One of the best things a book can do is tell you
something you didn’t know in a manner that makes you wish you had known it all
your life. Critically-acclaimed author Elizabeth Wein achieves this admirably
in Rose under Fire, her award-winning
novel about an American girl’s experience of the Holocaust.
Eighteen-year-old
Rose Justice works as an Air Traffic Auxiliary Pilot in England, doing
non-combat flying and ferrying for the war effort. She and her fellow pilots,
all female, share their love of flying as well as their hope that, now that the
D-Day invasion has been successful, the pilotless bomb attacks on London will
cease. The war’s reality becomes sickeningly close, however, when Rose chases
one of these Doodlebugs over enemy territory to deploy it and ends up captured
by the Germans. Imprisoned in Ravensbrück, the infamous concentration camp, she
is befriended by fellow prisoners, including a group known as the Rabbits who
were used as medical guinea pigs by the Germans. Together they endure brutal
treatment, clinging to hope when they can and receiving comfort from Rose’s
talent for poetry. But as the Allies draw closer and the Germans desperately
seek to hide their crimes against their hostages, Rose fears that none of the
Ravensbrück prisoners will leave the camp alive.

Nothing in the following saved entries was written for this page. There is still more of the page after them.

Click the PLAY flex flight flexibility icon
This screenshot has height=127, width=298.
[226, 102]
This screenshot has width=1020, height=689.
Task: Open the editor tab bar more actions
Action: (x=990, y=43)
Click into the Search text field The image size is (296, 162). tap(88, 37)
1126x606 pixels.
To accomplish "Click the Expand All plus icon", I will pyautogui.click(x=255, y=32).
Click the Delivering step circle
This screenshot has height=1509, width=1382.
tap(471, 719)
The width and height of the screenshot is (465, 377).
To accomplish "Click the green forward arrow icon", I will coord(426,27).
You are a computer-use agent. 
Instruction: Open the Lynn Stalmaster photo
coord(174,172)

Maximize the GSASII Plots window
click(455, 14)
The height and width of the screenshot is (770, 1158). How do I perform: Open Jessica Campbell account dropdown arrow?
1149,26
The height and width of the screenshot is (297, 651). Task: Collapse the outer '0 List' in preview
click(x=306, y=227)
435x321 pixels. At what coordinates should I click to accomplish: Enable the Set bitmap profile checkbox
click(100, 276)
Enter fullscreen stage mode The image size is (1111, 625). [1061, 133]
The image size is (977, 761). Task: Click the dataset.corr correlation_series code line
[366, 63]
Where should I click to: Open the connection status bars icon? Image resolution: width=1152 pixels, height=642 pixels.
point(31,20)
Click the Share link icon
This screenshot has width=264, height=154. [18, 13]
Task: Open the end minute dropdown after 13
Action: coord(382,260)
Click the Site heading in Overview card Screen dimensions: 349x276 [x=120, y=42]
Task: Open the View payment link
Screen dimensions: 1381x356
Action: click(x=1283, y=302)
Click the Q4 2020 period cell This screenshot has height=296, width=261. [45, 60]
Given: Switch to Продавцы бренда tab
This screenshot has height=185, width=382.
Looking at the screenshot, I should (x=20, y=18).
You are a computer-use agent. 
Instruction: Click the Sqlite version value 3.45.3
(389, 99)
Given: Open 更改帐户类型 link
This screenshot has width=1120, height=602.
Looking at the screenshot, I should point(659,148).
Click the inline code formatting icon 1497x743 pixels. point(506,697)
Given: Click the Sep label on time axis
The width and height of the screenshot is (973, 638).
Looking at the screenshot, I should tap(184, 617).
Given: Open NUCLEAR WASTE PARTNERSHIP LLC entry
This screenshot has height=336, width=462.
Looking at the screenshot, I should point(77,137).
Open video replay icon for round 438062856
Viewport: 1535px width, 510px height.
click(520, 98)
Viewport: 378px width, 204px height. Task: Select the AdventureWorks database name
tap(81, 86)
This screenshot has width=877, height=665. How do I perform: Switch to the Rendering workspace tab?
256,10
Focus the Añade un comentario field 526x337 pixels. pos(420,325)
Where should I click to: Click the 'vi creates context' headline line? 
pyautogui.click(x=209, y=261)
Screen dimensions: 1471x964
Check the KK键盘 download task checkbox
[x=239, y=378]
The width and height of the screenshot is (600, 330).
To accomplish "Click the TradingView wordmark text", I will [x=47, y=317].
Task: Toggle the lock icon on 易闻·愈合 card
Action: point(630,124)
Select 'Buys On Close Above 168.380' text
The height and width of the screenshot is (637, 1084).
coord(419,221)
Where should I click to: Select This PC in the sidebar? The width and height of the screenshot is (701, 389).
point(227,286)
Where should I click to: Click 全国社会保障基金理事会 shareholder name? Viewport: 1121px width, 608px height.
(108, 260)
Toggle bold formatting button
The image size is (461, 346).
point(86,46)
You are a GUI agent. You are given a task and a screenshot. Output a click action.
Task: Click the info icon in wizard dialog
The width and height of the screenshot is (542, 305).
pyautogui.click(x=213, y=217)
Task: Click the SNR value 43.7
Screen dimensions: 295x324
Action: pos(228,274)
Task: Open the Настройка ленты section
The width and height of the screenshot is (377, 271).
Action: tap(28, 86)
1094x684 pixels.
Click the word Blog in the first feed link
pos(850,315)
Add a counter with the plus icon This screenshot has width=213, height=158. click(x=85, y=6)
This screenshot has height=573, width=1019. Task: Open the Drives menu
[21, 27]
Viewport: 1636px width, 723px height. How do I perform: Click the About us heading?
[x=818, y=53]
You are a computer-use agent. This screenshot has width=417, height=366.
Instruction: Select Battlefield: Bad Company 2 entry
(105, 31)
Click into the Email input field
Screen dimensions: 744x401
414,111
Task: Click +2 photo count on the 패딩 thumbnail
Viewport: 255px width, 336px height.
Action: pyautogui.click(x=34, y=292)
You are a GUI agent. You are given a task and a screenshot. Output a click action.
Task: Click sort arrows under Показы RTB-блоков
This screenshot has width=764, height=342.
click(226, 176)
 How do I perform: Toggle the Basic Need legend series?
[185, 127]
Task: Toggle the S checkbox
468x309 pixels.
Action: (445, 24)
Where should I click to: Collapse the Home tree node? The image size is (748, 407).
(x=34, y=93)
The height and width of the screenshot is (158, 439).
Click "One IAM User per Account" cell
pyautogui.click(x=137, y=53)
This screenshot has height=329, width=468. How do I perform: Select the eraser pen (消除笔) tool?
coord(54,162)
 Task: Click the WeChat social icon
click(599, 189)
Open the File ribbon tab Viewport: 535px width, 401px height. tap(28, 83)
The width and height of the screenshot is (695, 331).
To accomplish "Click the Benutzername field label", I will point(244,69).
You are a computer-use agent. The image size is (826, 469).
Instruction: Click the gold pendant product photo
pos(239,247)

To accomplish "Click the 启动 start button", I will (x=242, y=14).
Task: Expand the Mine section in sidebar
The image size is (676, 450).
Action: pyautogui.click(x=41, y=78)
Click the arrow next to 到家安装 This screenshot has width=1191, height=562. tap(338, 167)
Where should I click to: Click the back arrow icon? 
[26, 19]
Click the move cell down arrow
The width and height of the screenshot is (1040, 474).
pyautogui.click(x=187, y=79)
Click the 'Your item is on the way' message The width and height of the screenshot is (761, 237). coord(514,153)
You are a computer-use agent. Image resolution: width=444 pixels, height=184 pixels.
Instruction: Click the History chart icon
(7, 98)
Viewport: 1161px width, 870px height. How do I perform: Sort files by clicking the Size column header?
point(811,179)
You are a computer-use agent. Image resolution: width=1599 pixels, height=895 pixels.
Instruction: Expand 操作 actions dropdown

In Rose under Fire, Wein delivers a gritty
and gripping depiction of one of history’s most brutal massacres; her extensive
research on the plight of the Polish Rabbits gained her the Schnieder award for
depiction of the disability experience. Rose’s candor creates immediate
interest and performs the double role of giving a graphic insider’s view of the
concentration camp while engaging readers’ sympathy to make them want to keep
reading. In particular, Rose’s love of poetry is shown as a bonding force for
the weakened prisoners and delivers a heartening commentary on the power of
literature. The result is a book that offers a moving tribute to the human
spirit as well as a worthy addition to Holocaust literature.